[START SELECTED TEXT]

# Top 30 movements from Haydn's Symphonies



## Arsakes

Yes, You read it right. It's not an easy work to listen to those symphonies, but I have most of them and I find these 30 movements very enjoyable. You do not need to hurry, you can post some of the movements that you remember and complete your list later.

For me from most favorite to less:

I. Symphony No. 96 in D major - I. Adagio - Allegro
II. Symphony No. 97 in C major - I. Adagio - Vivace
III. Symphony No.60 in C major 'Il Distratto' - I Adagio-allegro di molto
IV. Symphony No.83 in G minor 'La Poule' - I Allegro spiritoso
V. Symphony No.88 in G major - I Adagio-allegro
VI. Symphony No.92 in G major 'Oxford' - I Adagio-allegro spiritoso
VII. Symphony No. 104 in D major - I. Adagio - Allegro
VIII. Symphony No. 103 in E flat major - I. Adagio - Allegro Con Spirito
IX. Symphony No.44 in E minor 'Trauersymphonie' - I Allegro con brio
X. Symphony No.48 in C major 'Maria Theresa' - I Allegro

XI. Symphony No.92 in G major 'Oxford' - II Adagio
XII. Symphony No.53 in D major 'L'Imperiale' - I: Largo-maestoso-vivace
XIII. Symphony No.60 in C major 'Il Distratto' - II Andante
XIV. Symphony No.59 'Feuersinfonie' - II. Andante o piu tosto.Allegretto
XV. Symphony No.44 in E minor 'Trauersymphonie' - IV Finale, presto
XVI. Symphony No.50 in C major - I Adagio e maestoso-allegro di molto
XVII. Symphony No.38 in C major 'Echo' - I Allegro di molto
XVIII. Symphony No. 96 in D major - III. Menuetto (Allegretto)

[END SELECTED TEXT]
[START PROVIDED MATERIAL]

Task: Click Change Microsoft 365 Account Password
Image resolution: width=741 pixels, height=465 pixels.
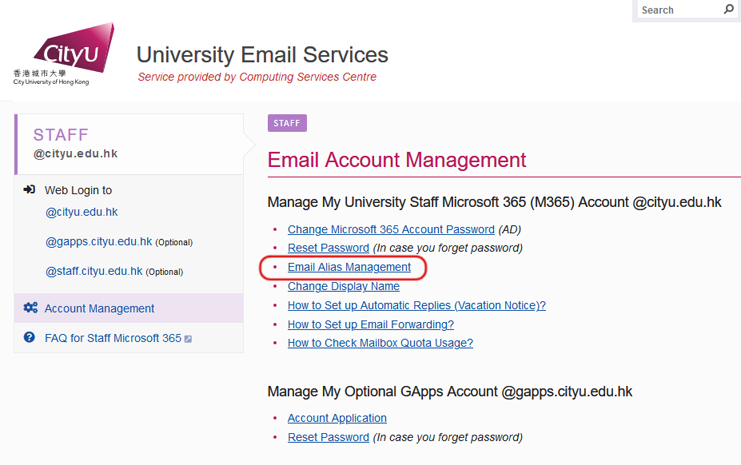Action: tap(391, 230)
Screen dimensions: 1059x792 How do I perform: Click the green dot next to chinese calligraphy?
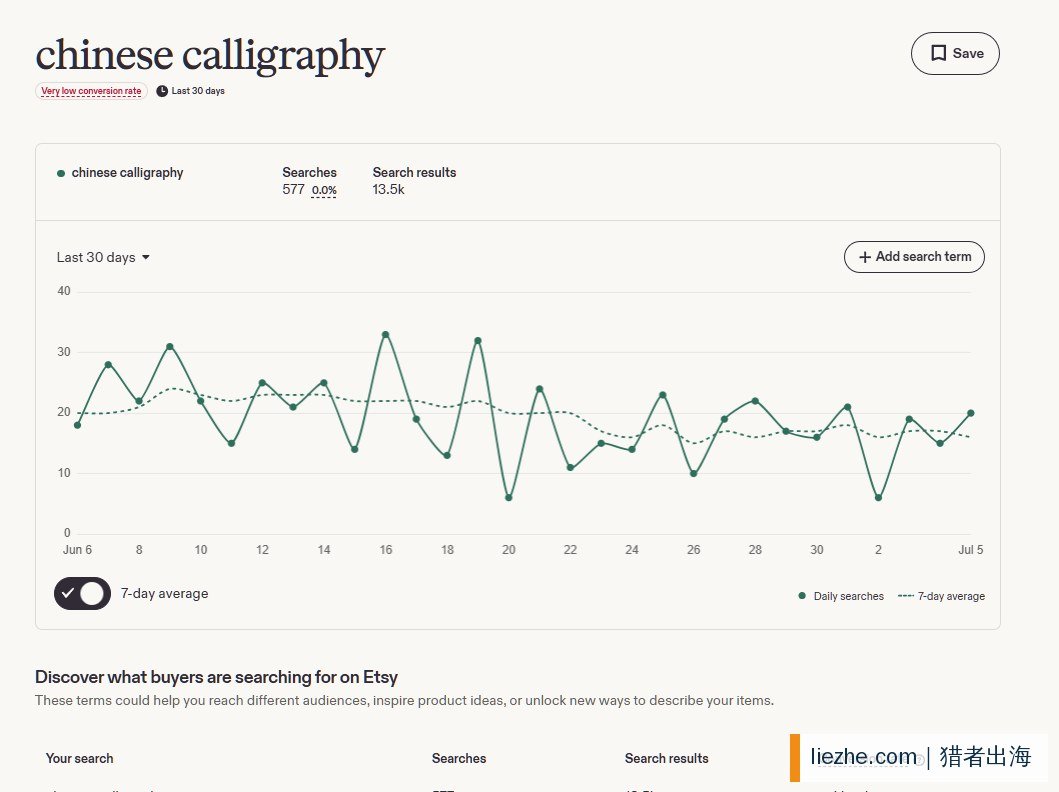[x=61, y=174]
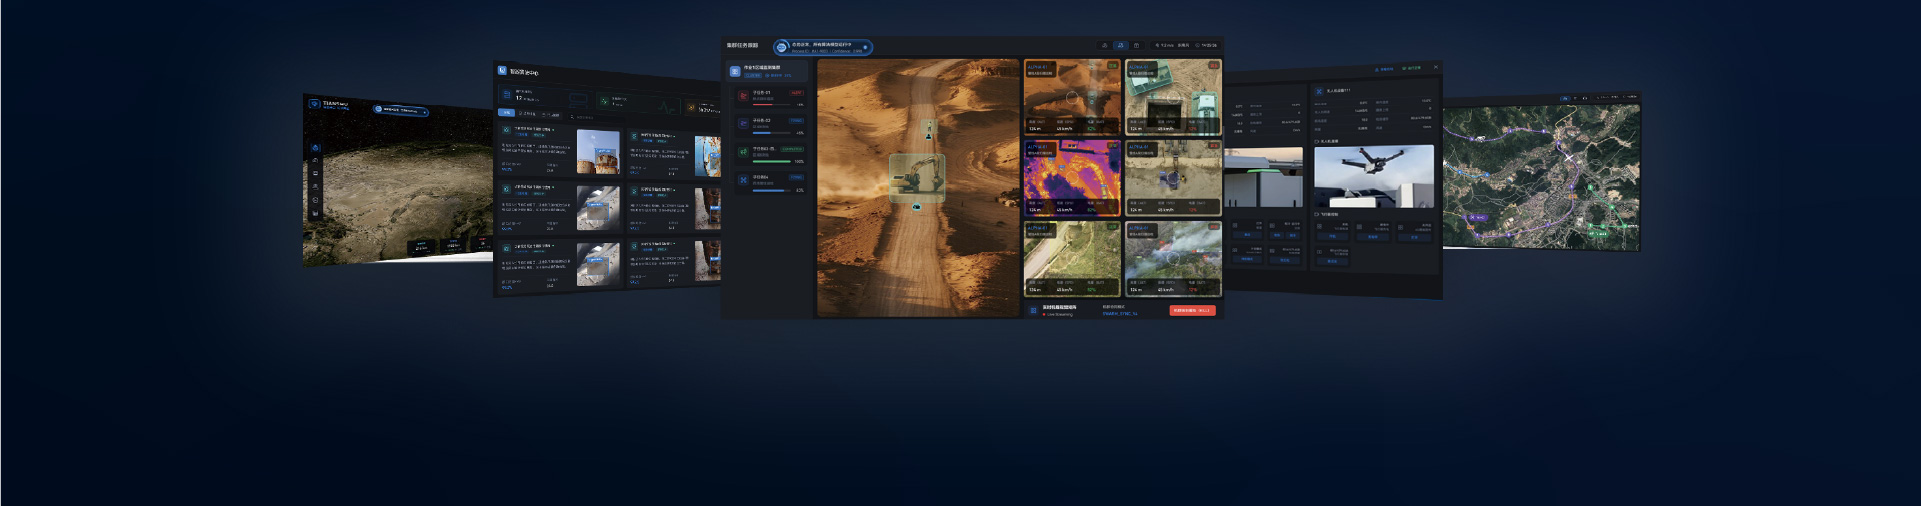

[END PROVIDED MATERIAL]

**THE TASK**
Can you write out the Haydn post from "Yes, You read" to "your list later.", swapping "enjoyable" for "rewarding"? The rows are separate material, unconnected to the Haydn post.

**EXERCISE SOLUTION**
Yes, You read it right. It's not an easy work to listen to those symphonies, but I have most of them and I find these 30 movements very rewarding. You do not need to hurry, you can post some of the movements that you remember and complete your list later.